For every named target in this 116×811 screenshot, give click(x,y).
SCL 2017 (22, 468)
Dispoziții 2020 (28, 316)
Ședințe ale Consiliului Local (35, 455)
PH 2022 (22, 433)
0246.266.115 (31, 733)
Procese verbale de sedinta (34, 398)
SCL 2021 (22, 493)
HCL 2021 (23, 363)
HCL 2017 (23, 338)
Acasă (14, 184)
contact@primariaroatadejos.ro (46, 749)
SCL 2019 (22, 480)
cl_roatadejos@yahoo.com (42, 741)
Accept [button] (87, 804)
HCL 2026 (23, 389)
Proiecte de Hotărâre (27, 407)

+++

Write out the records again, from the line containing "Dispoziții 2020 (28, 316)" through the line containing "HCL 2026 (23, 389)", and add 5 to every coordinate in the answers.

Dispoziții 2020 (33, 321)
Ședințe ale Consiliului Local (40, 460)
PH 2022 (27, 438)
0246.266.115 (36, 738)
Procese verbale de sedinta (39, 403)
SCL 2021 (27, 498)
HCL 2021 (28, 368)
HCL 2017 (28, 343)
Acasă (19, 189)
contact@primariaroatadejos.ro (51, 754)
SCL 2019 (27, 485)
cl_roatadejos@yahoo.com (47, 746)
Accept [button] (92, 809)
HCL 2026 (28, 394)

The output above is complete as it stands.